After a week of political interest (which is set to continue), prime minister Theresa May has announced her Cabinet appointments.

After a week of political interest (which is set to continue), prime minister Theresa May has announced her Cabinet appointments.

 

Normally, a reshuffle could be considered an opportunity for a prime minister to assert their authority by appointing ministers that reflect changing policies or revised priorities. Rather than a reshuffle, Mrs May’s June 2017 Cabinet is more a tinkering rather than anything dramatic.

 

I am not a political commentator, nor do I aspire to be. However, I would make some comments from a payroll/reward perspective on those that are worthy of a comment:

 

Damien Green

Moves from the Department for Work and Pensions (DWP) to take up a role similar to that of a deputy prime minister.

 

Philip Hammond

Remains in his role controlling fiscal and monetary policy and will be the face presenting the Autumn Budget and Spring Statement.

 

James Brokenshire

Mr Brokenshire stays in the post of Northern Ireland Secretary, a role that will become interesting as he has to restore devolution to the North while ensuring he remains impartial as a member of the UK government. This will prove difficult if Mrs May does go into some form of working arrangement with the Democratic Unionist Party (DUP) – one of the parties that will make up the power-sharing Executive.

 

David Gauke

Another promotion for Mr Gauke sees him come out of the Treasury and into the role vacated by Damien Green at the DWP. I wonder if his time at the Treasury (dealing with RTI) will impact his work at the DWP (where Universal Credit is dependent on RTI information).

 

Elizabeth Truss

She moves from Justice Secretary to the Treasury as chief secretary – Mr Hammond’s right-hand lady.
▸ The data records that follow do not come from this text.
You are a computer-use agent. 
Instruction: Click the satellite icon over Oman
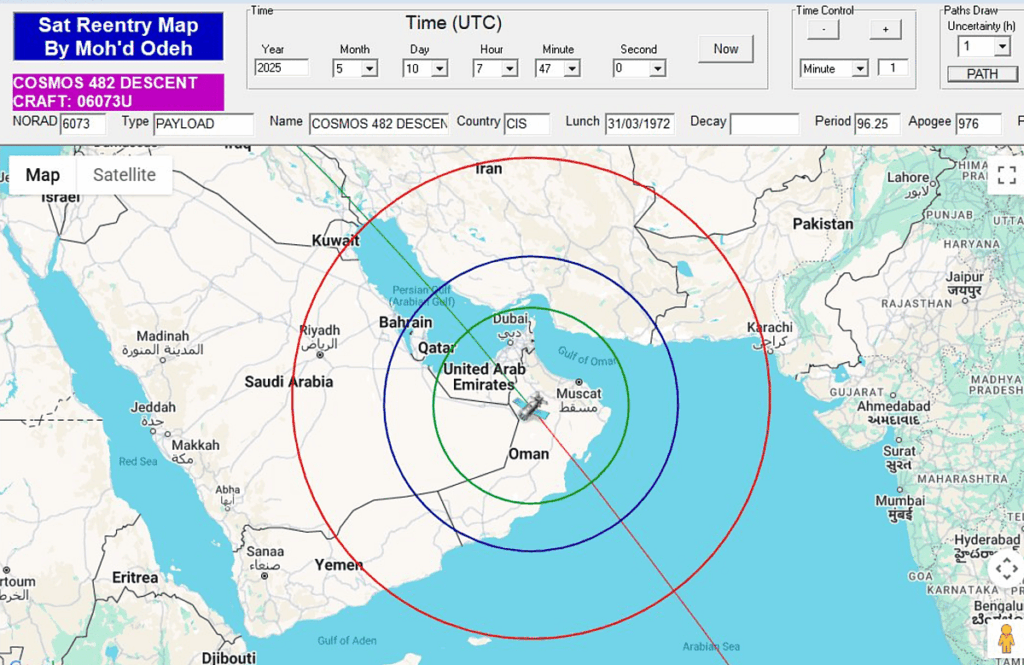[x=527, y=406]
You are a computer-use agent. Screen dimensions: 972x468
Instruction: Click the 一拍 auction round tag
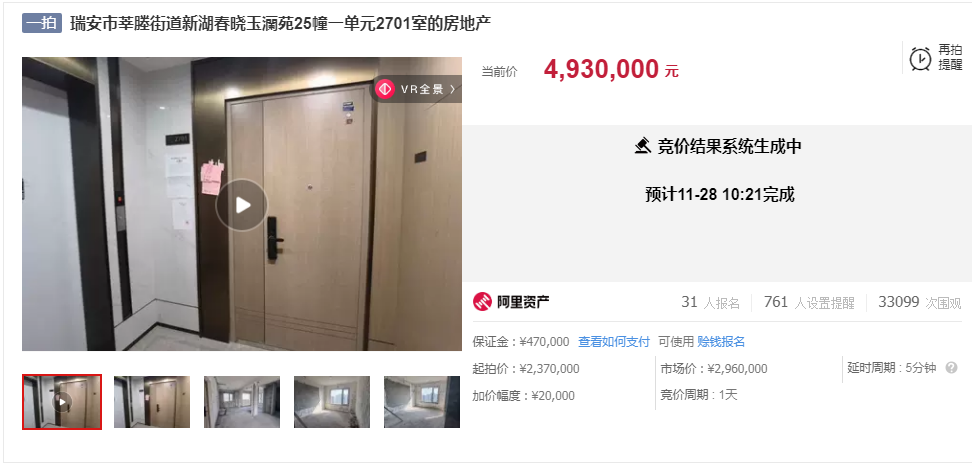pyautogui.click(x=42, y=24)

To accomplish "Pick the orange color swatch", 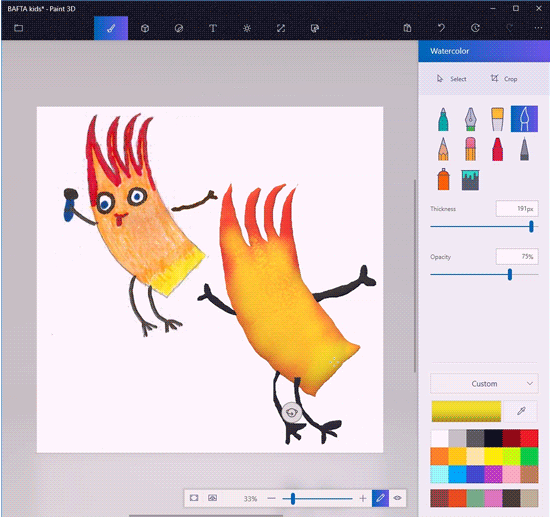I will (x=439, y=456).
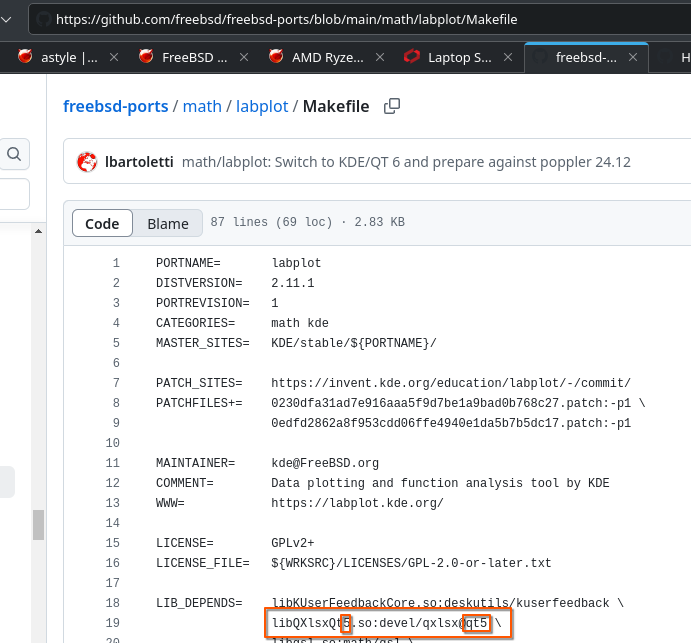Click the GitHub site icon in the address bar
The image size is (691, 643).
tap(43, 19)
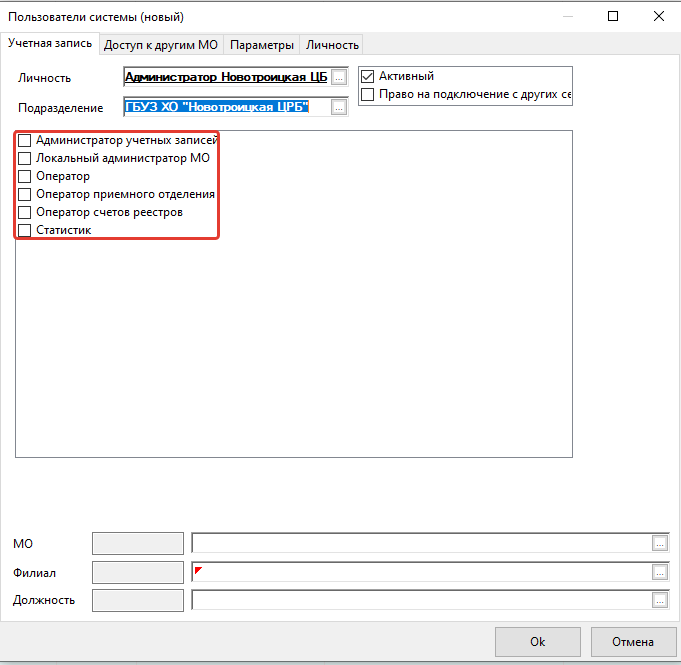
Task: Open the Подразделение lookup ellipsis button
Action: [x=339, y=107]
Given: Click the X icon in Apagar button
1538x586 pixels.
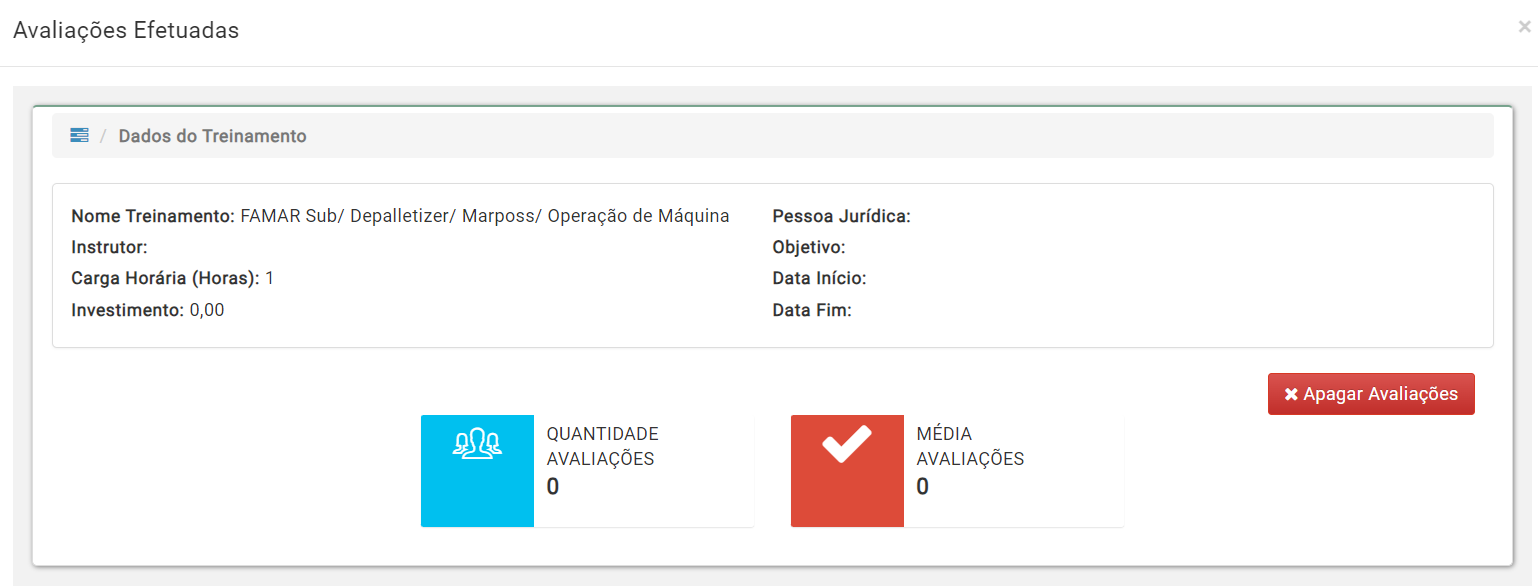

However, it is the financial secretary to the Treasury (FST), previously Jane Ellison, who will have most impact on the payroll and reward professions, so look out for this announcement.

 

Gavin Williamson

Remains in post as parliamentary secretary to the Treasury, though there are no formal links with the Treasury in this role.

 

Brandon Lewis

Previously minister of state for policing and the fire service at the Home Office, this role now seems to include immigration with the changed remit that he will attend Cabinet meetings.

 

UK professionals really need to have their eyes on every department and every announcement in the coming days of what proves to be an interesting period!